Damian Hinds will today promise to cut teachers hours’ and workload in a bid to improve recruitment and retention in schools.
In his first major speech to the teaching profession at the Association of School and College Leaders' conference in Birmingham, the education secretary will pledge to “strip away” pointless tasks to allow teachers to “focus on what actually matters”.
In a show of a united front, he will appear on stage alongside the chief inspector of Ofsted, Amanda Spielman, and Geoff Barton, ASCL’s general secretary, in a discussion on how to tackle workload.
Mr Hinds is expected to say: “Right now, we have so many brilliant teachers in our schools… but, with rising pupil numbers, I recognise that recruitment and retention is difficult for schools.
“And, clearly, one of the biggest threats to retention, and also to recruitment, is workload.
“Too many of our teachers and our school leaders are working too long hours – and on non-teaching tasks that are not helping children to learn.”
'Focus on what really matters'
“We need to get back to the essence of successful teaching – strip away the workload that doesn’t add value and give teachers the time and the space to focus on what actually matters.”
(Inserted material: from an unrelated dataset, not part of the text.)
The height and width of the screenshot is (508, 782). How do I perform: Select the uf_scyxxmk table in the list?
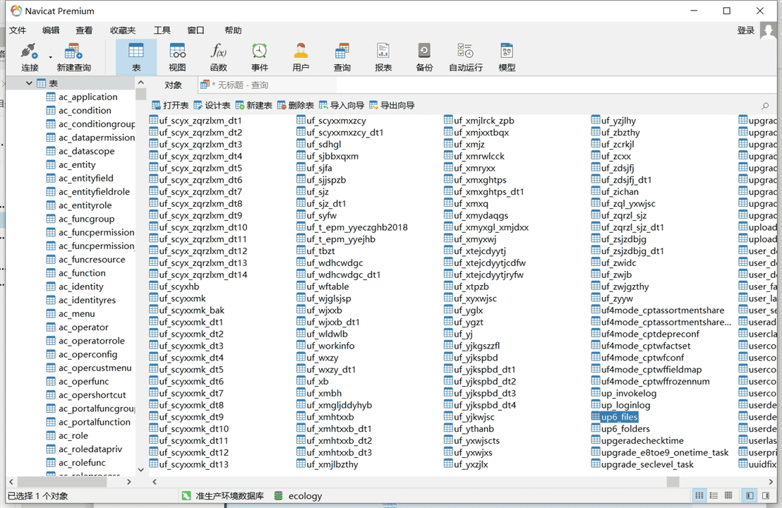click(182, 298)
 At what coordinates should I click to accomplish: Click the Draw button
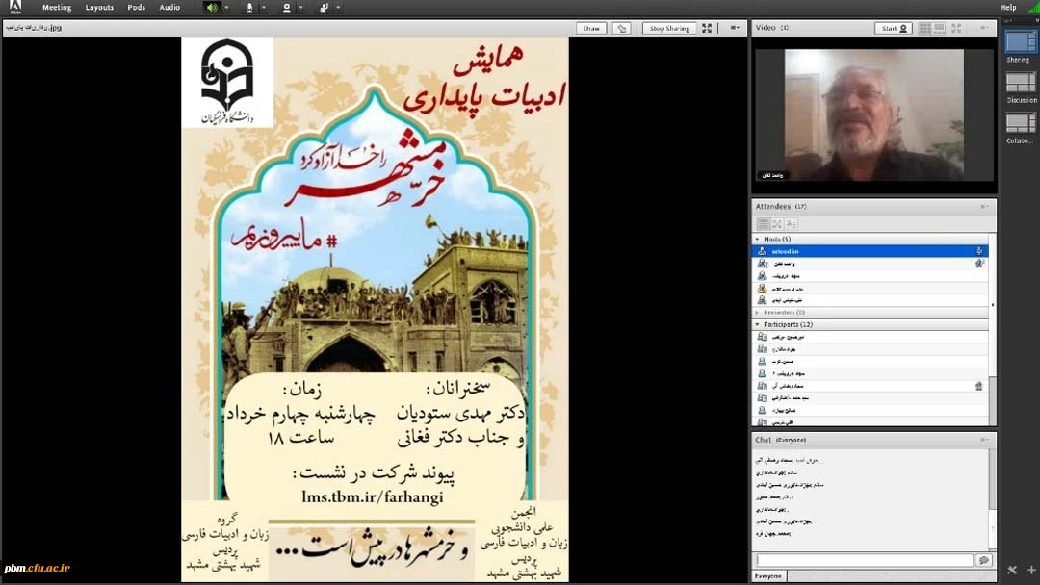tap(591, 29)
The education secretary will announce a commitment to work with Ofsted, regional schools commissioners, the Education and Skills Funding Agency and multi-academy trusts to clarify their roles and ensure that teachers and school leaders have a clear understanding of who they are accountable to.
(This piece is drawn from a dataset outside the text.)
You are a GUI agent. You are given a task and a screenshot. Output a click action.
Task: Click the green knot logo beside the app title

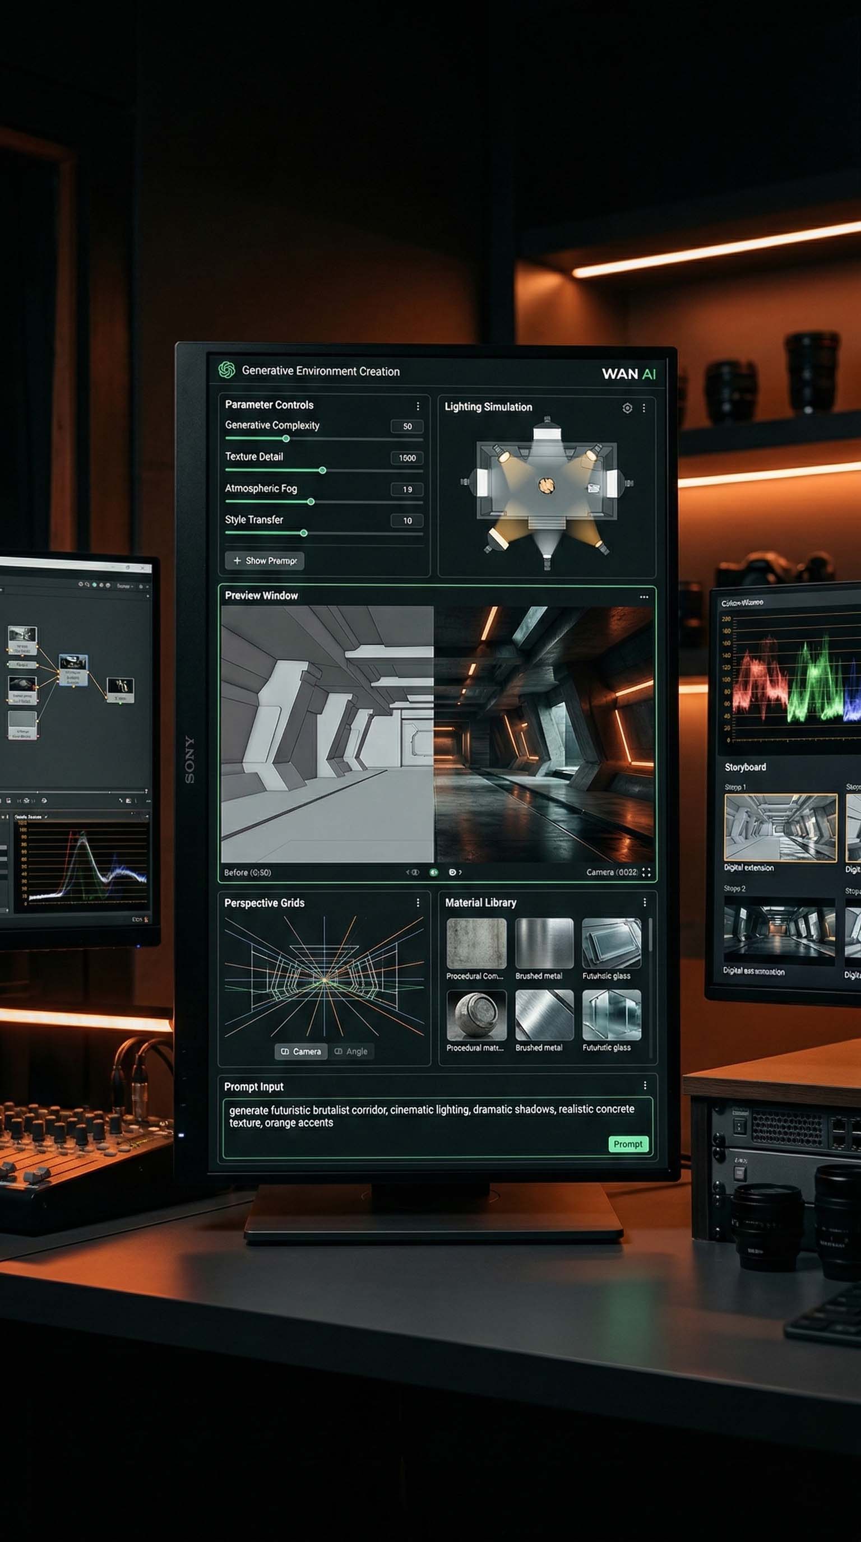pos(226,370)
Last month Tes revealed how RSCs had agreed to dramatically scale back visits to schools to avoid duplication with Ofsted.
Mr Hinds will say today that there will be no new tests or assessments for primary schools, and no changes to the national curriculum, GCSE or A levels for the remainder of this Parliament, beyond those already announced.
And he will promise to work with teaching unions and professional bodies to develop a strategy to drive recruitment and boost retention of teachers.
Mr Hinds will say: “I know that the current accountability regime can feel very high-stakes for school leaders – and that this filters down to all staff.
“I also know that schools can at times feel accountable to multiple masters, and even subject to multiple ‘inspections’. That is why I will be making a statement – following consultation with ASCL and others – to clarify the roles of actors within the system.
'A distraction from the core purpose of education'
“We need to ensure that headteachers have clarity about how the system works: we need a transparent, supportive system, where schools know the rules of the game and the role of every player.
“That is why I want us to work together – government and the regional schools commissioners, Ofsted, schools, teachers and unions – to make this a reality.”
Ms Spielman will tell the conference: “When I see newly qualified teachers brimming with passion to change young lives for the better, I think it an utter travesty that so many end up losing their early enthusiasm, because of the pressures of the job. Especially when so many of those pressures are entirely unnecessary.
“Because that’s what endless data cuts, triple-marking, 10-page lesson plans, and, worst of all, mocksteds are: a distraction from the core purpose of education. And a costly distraction at that.”
Mr Barton said: “Teacher workload is one of the key issues of our time in education. It deters would-be teachers and makes it harder to retain good teachers.
“Only coordinated action by school leaders, Ofsted and the government will solve this problem, and we are pleased to be working together to find solutions. We must extinguish unnecessary workload and free up our teachers to do what they do best – teach.”
Mr Hinds and Ms Spielman have also filmed a video aimed at tackling teacher workload, which will be previewed at the conference.
The NEU teaching union welcomed the focus on workload and promised to "fully engage".
However, the NEU's joint general secretary, Kevin Courtney, said cracking workload required more school funding, and the accountability system needed "fundamental reform, not tinkering".
Mr Hinds and Ms Spielman have also made a video aimed at tackling teacher workload, which will be previewed at the conference.